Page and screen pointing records
• • •
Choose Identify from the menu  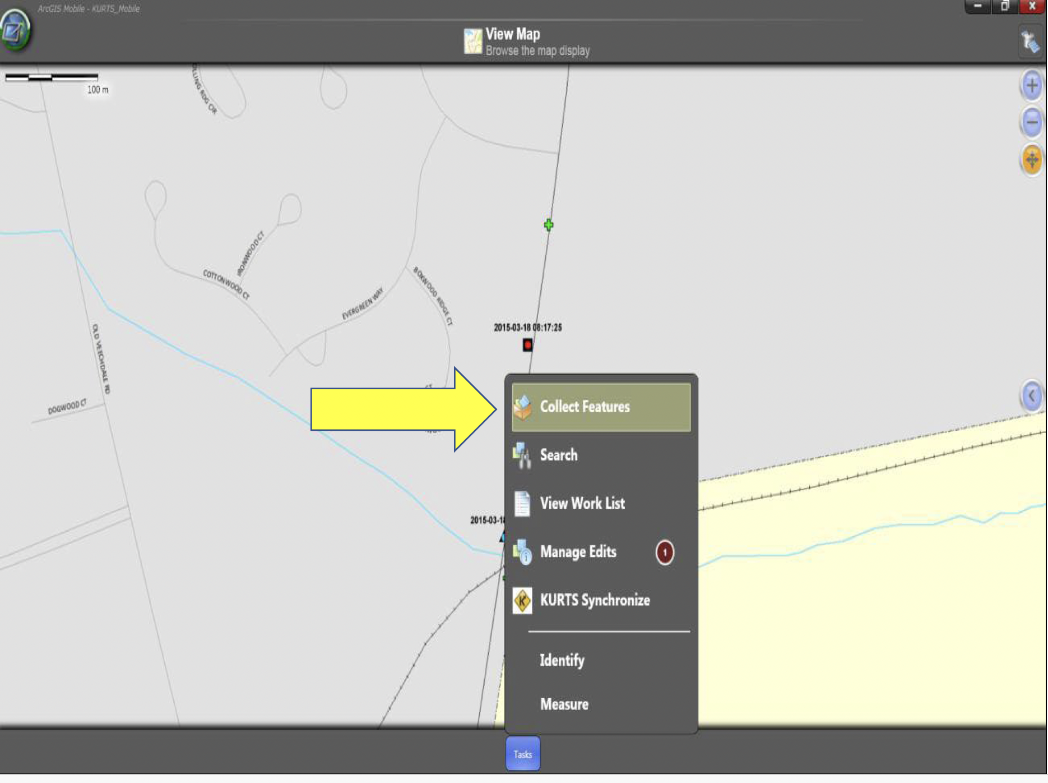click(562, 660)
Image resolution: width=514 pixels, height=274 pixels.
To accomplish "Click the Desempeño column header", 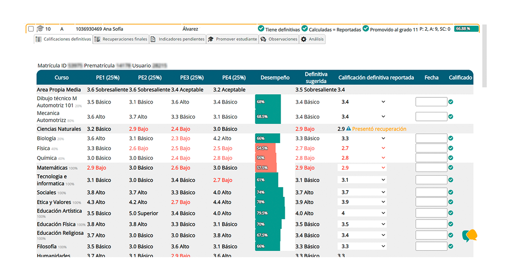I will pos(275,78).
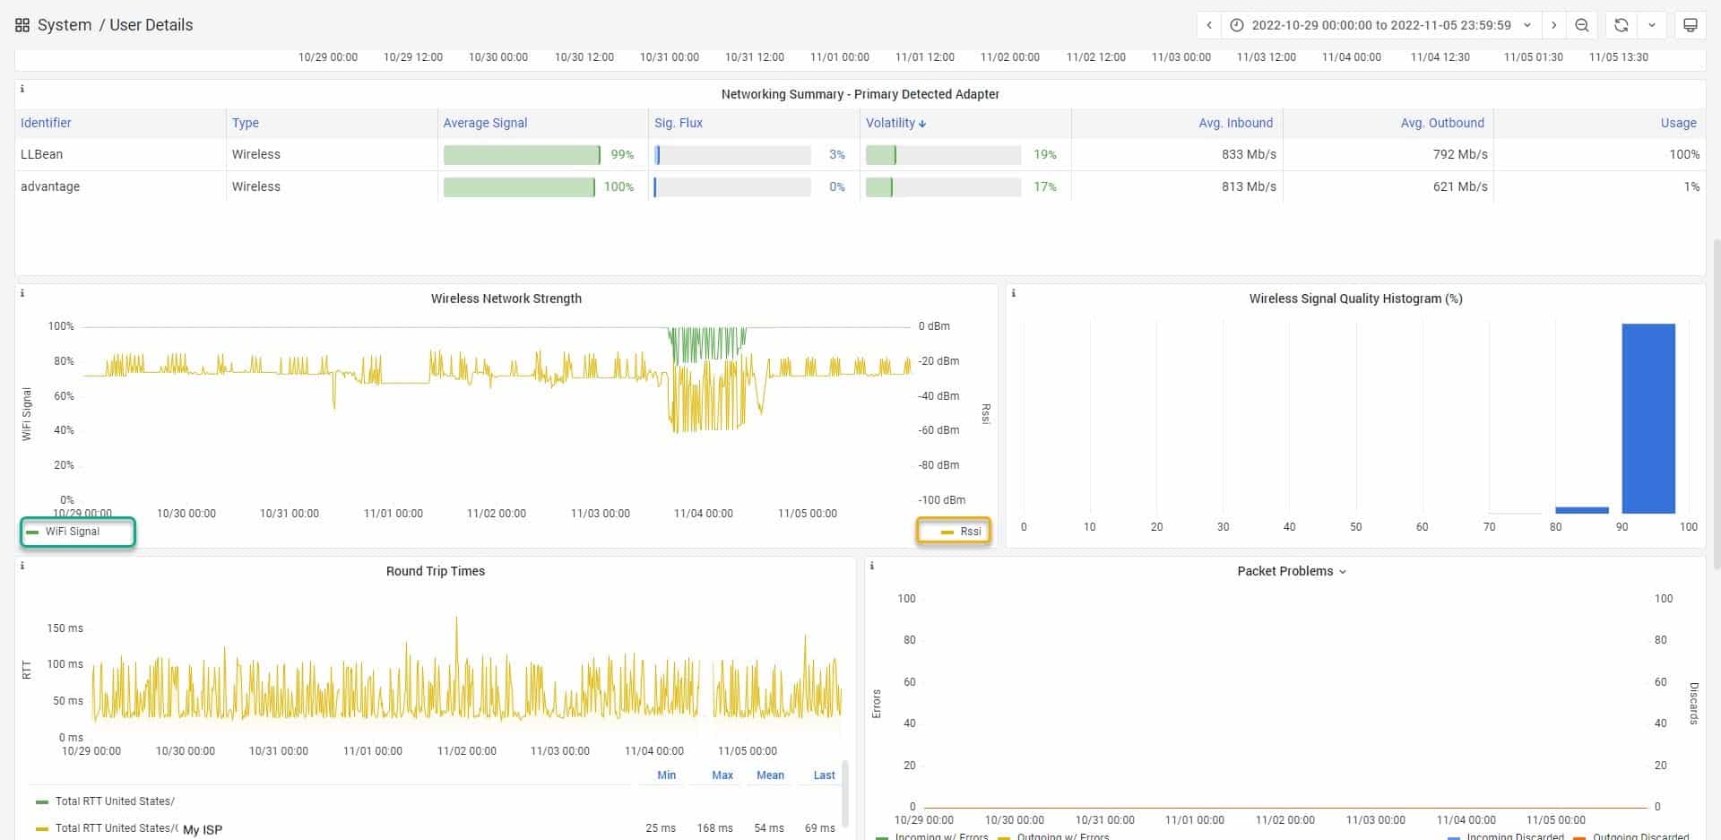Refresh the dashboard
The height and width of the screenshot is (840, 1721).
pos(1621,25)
• • •
• **PROBLEM TO SOLVE**: List each line in the records that contains the string "width", counting only matches with the same case.

• **RESPONSE**:
Image resolution: width=514 pixels, height=274 pixels.
The height and width of the screenshot is (840, 1721).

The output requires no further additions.